Provided material below:
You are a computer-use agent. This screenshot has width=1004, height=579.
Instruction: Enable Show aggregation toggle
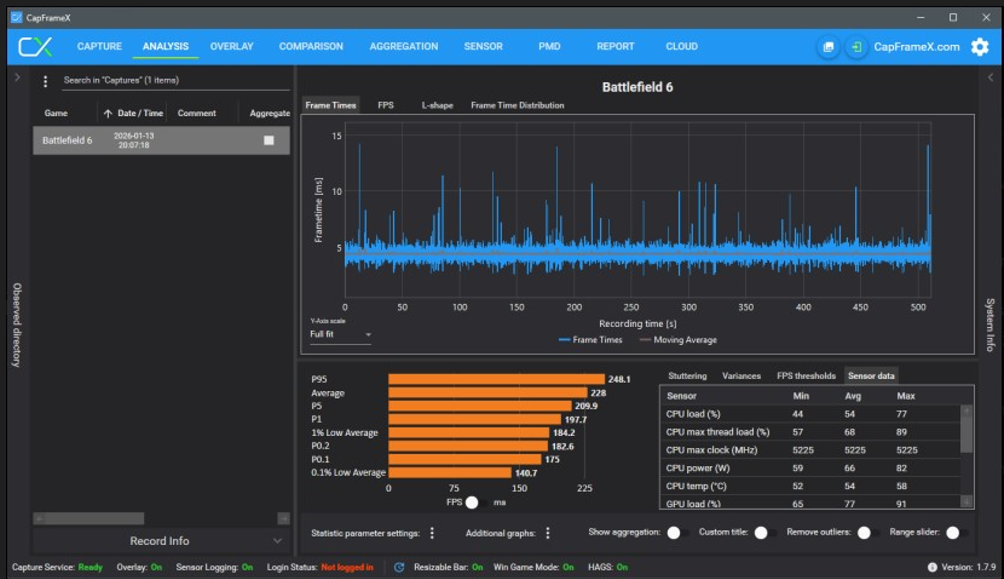[x=677, y=533]
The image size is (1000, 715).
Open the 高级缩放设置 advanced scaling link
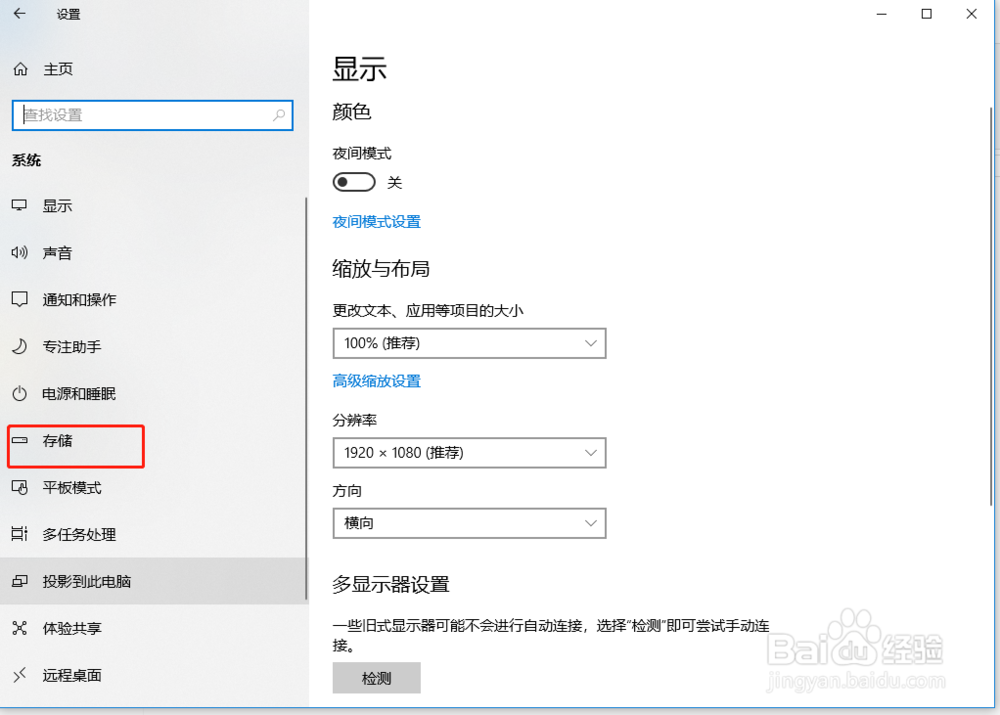pos(376,381)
End of Provided material.
__What you need to do__
The records above should be repeated exactly, with every picture omitted.

__Output__
You are a computer-use agent. This screenshot has width=1004, height=579.
Instruction: Enable Show aggregation toggle
[x=677, y=533]
The image size is (1000, 715).
Open the 高级缩放设置 advanced scaling link
pos(376,381)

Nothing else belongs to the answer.